The lighting difference as I understand it between NPTs and Hightech tanks has a lot to do with the fact that NPTs sit next to a window collecting sunlight which is roughly in the 6500 range or something like that, in high tech tanks we shoot for the range of 5000k-10000k its a matter of preference. So really the lighting for NPT and High tech is similar because its really boils down to matching the needs of the plants and the visual preference of the aquarist, the main difference is the intensity of artificial light provided for the aquarium. Anyway that being said i think the goal of this thread is to discuss more of the visual preference as well as results from the plants, in any setup regardless of fert/nutrient strategy or style NPT or Hightech because they aren't that far from each other we're all growing plants  

I'm hesitating to post my own preferences because I haven't really got to experiment here, I really want to try the GE lights with a mix of 6700k or 8000k because I think its going to be the most visually appealing to me and for photography as well as provide what the plants need. Currently I run the stock 6700k coralife bulbs in my aqualight and honestly I think they look green and I'm not that big of a fan although the bulbs work great for growing plants, I just think there are more aesthetically pleasing bulbs out there.


----------



## jonathan03 (Oct 20, 2005)

I've only used the compact florescent lighting from AH Supply, but I'm really pretty happy with it. I've had it for about two years in two tanks and not even a blown bulb yet. The light is still pretty bright, but it has dimmed some.

The cost of the T5's scares me a little bit. The heat from them is a little scary too. Maybe I'm a little worried, but I'd be careful what was around the lighting. We used a T5 light for an experiement in a lab, and only after being on for less than a minute it was incredibly hot. I've never had one so maybe I'm over cautious. Its just the fact that I won't be home if something does go wrong.


----------



## CincyCichlids (Oct 14, 2005)

Jonathon, 
that's interesting. My T5s get nowhere near as hot as the 96W PC bulb..which is ironic since they're about the same bulb, just bent in a "U". I can get T5 bulbs shipped each for about $15 or so (4ft 54w), and they last about 2 years or so is what they're expected life is. I also think that a 4' bulb with a single-reflector has similar light output as a 96w... I have a light meter coming in on Wed, I'll test them then.

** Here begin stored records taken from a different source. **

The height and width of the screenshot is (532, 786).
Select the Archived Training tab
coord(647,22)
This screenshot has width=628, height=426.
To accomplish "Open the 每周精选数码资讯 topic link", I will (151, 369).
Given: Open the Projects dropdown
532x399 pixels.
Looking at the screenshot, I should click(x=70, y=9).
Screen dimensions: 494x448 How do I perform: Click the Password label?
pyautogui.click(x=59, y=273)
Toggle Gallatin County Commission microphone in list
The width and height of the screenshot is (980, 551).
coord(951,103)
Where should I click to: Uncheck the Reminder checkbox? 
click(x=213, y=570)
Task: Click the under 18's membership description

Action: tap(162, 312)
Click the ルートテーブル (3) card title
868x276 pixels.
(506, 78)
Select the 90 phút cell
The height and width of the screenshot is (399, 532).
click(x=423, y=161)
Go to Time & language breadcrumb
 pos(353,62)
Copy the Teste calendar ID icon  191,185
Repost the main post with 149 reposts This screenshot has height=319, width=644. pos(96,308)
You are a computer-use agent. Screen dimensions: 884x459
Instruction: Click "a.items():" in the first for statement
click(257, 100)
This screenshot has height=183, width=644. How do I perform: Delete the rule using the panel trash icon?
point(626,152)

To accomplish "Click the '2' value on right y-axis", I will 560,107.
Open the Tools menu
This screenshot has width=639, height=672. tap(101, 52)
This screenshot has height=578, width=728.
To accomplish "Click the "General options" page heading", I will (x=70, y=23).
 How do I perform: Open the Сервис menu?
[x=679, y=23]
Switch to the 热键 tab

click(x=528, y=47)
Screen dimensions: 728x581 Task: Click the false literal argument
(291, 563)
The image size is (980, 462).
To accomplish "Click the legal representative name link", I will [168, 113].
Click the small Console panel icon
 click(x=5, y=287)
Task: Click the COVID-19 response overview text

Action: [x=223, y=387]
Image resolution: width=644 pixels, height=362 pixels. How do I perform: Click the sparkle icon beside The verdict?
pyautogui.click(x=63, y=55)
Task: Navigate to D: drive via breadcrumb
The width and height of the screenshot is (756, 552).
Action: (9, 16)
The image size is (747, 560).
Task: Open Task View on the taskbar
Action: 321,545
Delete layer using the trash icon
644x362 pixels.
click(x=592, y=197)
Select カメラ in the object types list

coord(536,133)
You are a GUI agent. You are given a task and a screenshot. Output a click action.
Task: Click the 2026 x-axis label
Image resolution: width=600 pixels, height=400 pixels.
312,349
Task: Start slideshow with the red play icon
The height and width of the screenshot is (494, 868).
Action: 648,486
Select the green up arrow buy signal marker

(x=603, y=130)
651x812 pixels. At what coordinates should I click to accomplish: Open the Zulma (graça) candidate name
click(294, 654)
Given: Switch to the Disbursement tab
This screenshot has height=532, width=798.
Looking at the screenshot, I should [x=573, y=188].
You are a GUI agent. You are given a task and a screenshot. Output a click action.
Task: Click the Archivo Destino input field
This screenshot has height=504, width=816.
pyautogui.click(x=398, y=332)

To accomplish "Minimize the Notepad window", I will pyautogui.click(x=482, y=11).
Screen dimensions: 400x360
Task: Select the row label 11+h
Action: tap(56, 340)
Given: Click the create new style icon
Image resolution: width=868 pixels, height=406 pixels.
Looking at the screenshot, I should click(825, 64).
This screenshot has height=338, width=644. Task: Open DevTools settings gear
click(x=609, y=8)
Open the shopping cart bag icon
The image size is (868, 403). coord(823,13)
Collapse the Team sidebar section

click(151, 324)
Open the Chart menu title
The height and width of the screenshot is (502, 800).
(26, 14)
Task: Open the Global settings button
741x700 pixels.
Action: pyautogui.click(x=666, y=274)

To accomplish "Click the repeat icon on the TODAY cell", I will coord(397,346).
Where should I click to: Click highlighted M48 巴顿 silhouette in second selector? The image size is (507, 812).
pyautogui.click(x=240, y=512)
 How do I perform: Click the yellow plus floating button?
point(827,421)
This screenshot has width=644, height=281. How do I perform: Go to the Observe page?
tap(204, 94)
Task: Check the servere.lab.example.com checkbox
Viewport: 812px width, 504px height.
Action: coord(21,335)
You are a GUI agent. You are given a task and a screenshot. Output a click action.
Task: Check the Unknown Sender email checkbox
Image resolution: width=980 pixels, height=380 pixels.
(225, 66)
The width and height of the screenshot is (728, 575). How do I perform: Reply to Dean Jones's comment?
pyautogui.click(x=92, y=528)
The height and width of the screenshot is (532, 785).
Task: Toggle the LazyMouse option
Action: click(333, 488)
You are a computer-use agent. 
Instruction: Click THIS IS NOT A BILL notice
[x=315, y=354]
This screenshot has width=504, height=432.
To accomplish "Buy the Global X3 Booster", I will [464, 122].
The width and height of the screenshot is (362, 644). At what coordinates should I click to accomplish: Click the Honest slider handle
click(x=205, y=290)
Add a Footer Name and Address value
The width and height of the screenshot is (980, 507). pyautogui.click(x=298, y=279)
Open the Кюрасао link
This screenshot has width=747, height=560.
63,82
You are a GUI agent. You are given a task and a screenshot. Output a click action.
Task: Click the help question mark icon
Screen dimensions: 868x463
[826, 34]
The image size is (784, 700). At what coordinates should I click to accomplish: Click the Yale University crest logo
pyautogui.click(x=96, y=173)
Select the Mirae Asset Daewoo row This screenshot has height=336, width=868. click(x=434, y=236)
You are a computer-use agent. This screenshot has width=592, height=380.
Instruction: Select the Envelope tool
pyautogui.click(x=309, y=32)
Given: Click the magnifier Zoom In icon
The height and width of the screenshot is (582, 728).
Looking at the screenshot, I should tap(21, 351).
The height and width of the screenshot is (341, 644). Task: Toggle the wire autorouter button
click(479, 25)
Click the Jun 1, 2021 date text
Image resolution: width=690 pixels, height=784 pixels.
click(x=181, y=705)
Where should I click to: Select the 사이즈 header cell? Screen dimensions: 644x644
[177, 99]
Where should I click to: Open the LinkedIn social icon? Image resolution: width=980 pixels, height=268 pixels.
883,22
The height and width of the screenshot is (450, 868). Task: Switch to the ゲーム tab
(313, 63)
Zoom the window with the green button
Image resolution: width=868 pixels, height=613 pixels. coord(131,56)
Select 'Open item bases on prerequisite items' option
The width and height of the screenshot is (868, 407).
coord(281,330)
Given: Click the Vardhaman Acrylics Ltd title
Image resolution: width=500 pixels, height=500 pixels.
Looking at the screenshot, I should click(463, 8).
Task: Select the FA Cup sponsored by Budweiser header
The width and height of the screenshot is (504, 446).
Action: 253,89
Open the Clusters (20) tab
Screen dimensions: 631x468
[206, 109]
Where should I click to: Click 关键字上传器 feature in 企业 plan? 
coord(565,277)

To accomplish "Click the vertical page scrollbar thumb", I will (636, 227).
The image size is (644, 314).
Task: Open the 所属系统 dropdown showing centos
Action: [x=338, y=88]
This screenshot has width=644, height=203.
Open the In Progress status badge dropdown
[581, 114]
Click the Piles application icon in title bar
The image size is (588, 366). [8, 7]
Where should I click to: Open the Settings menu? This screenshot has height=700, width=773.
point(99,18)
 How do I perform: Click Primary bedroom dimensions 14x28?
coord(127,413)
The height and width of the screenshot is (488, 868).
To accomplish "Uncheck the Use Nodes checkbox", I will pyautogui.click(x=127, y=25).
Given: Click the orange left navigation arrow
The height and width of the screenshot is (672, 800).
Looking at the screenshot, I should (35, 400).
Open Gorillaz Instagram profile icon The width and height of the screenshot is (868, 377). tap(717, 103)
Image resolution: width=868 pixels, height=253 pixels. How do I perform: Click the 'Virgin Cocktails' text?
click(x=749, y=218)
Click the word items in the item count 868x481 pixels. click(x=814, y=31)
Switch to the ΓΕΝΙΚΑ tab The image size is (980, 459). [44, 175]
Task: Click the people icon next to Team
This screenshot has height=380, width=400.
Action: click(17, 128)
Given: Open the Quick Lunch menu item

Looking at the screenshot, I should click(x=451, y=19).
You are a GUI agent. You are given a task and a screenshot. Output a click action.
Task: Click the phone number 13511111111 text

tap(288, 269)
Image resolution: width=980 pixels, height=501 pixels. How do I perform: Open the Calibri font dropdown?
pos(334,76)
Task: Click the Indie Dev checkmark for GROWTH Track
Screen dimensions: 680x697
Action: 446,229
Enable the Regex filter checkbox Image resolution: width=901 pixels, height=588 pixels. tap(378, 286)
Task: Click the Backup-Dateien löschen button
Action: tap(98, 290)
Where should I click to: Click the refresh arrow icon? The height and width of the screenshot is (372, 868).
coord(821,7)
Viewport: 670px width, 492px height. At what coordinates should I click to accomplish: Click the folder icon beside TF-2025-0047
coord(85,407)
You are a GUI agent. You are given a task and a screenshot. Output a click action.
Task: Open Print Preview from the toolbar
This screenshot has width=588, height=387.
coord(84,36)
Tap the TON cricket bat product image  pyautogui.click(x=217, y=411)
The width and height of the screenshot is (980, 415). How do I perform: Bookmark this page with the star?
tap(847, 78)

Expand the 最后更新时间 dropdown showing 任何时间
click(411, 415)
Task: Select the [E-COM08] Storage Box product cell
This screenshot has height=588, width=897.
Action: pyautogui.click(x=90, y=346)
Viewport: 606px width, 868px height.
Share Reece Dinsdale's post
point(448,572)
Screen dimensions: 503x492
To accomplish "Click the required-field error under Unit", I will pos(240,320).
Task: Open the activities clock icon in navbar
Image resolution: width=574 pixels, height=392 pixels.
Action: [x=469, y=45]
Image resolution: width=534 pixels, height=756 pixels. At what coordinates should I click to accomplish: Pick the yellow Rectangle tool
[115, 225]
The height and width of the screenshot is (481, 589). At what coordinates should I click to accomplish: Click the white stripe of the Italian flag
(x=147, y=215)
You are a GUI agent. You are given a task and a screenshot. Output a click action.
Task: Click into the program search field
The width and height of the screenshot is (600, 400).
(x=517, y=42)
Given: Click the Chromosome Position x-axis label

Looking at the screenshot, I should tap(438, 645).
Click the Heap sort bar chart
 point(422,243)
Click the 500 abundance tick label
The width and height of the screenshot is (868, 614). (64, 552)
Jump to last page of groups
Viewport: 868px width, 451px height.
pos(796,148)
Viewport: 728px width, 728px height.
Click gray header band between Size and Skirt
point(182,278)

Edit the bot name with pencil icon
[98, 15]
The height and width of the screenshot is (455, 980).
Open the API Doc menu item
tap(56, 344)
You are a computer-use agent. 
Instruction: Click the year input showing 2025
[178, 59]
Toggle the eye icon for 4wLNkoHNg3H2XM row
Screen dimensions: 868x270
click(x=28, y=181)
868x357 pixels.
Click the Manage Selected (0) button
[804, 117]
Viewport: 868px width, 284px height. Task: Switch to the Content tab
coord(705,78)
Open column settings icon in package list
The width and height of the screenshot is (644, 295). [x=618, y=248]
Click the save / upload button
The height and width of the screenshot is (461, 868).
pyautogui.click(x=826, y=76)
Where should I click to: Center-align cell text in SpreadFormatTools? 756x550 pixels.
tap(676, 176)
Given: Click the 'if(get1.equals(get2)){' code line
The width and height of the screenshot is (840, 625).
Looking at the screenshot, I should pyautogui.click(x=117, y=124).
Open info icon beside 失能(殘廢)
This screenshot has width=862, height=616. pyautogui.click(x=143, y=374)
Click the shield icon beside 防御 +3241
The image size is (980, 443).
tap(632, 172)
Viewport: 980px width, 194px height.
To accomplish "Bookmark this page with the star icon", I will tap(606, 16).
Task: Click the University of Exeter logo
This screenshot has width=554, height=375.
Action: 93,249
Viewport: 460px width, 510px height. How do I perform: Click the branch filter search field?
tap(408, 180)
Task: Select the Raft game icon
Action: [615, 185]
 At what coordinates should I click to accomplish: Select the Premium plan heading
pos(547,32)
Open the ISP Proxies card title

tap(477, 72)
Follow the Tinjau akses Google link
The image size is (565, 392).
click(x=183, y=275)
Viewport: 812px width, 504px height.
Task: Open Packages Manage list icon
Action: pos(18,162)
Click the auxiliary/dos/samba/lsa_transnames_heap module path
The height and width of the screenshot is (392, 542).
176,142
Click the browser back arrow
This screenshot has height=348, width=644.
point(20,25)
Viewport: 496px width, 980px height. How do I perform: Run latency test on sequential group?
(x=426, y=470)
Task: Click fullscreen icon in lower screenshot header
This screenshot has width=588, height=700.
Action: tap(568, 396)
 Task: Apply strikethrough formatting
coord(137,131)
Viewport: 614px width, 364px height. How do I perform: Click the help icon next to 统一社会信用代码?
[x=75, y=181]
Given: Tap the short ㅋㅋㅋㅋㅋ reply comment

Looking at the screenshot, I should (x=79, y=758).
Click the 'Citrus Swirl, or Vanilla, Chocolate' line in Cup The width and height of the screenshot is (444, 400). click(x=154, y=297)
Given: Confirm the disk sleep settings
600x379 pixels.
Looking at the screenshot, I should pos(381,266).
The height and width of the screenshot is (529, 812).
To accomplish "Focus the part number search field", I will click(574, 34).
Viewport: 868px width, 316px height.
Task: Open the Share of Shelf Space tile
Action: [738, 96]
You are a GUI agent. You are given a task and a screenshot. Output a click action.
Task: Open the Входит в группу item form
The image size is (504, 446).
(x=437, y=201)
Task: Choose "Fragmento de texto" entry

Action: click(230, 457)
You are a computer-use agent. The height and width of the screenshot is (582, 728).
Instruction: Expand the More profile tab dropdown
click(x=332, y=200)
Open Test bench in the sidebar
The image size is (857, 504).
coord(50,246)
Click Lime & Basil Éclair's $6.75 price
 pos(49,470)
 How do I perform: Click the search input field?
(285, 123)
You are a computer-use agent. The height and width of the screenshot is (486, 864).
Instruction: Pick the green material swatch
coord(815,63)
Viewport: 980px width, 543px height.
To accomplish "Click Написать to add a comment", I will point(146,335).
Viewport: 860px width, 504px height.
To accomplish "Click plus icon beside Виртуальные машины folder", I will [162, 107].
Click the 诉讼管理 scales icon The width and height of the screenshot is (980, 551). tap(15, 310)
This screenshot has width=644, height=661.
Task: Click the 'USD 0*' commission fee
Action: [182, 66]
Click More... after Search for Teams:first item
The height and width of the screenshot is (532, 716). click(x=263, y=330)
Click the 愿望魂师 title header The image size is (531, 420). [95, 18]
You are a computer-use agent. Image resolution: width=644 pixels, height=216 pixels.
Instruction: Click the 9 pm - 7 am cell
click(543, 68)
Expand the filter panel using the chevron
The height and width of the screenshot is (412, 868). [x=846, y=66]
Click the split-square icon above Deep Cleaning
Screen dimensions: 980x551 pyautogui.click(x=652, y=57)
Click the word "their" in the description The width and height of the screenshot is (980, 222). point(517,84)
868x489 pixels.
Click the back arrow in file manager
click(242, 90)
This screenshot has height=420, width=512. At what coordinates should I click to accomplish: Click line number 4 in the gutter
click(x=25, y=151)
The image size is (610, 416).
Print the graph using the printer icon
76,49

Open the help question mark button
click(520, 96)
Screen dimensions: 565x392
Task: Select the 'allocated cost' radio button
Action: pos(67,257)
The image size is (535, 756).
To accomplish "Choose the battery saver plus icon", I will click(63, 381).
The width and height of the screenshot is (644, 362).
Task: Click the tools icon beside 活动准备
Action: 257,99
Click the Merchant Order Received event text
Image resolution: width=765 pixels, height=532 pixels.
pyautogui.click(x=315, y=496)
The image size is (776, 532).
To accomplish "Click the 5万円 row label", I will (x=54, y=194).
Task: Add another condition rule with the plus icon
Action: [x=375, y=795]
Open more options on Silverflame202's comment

All in all I believe the T5s will be more efficient and better lighting than PC's because they don't lose that "wasted" light towards itself. But I'm still new to this and it seems my OD T8s are working just fine too... so who knows haha.


----------



## PAINKILLER1009 (Jan 3, 2007)

I have to agree that the T5s are going to be much brighter and more efficeint.
My choice would have to be T5s even though they are not over my fish tank.
Second choice -compact florecent, 260w CF over my 55g 
Third - ODNO, over my 10g. Two 15w OD X4.


----------



## Laith (Sep 4, 2004)

If you have T5s and they're getting "scary hot", something is wrong.


----------



## JRJ (Feb 9, 2005)

For my money, it's AquaSun VHO bulbs (T12) by URI. It has the best color rendition of any bulb I've seen, plus _very high output._  If you'd like to come by sometime and see for yourself, drop me a message.

-Russ


----------



## Paywan (May 21, 2006)

OK, I've experimented only with CF's, so T5's or whatever else may very well be better, but as for CF's my favorite bulb right now is the Sunpaq Dual Daylight. I like the color and the plants certainly seem to do great under them. I've also got the AH Supply 6700k bulbs and I really like them to, but the color of my Sunpaq's is just better I think. I've also got coralife 6700k bulbs, and again I like the color of the Sunpaq's better. I also get better reds under my Sunpaq's. On my Klein Barr swords you can clearly see the difference between the plants under the AH Supply bulbs and the ones under the Sunpaq's. Same with the Rotala Rotundifolia. I've never seen reds on this plant so georgeous!

Oh, and I'm sure you all knew this already, but I had some plants under a dual actinic bulb for a couple months while I got around to replacing the bulb that came with the fixture with a DualDaylight bulb - the dual actinic wasn't working out so well with my plants  Although I had a couple people say they really liked the color! LOL - I think it was just the fact that I had one tank that looked different than the other 7


----------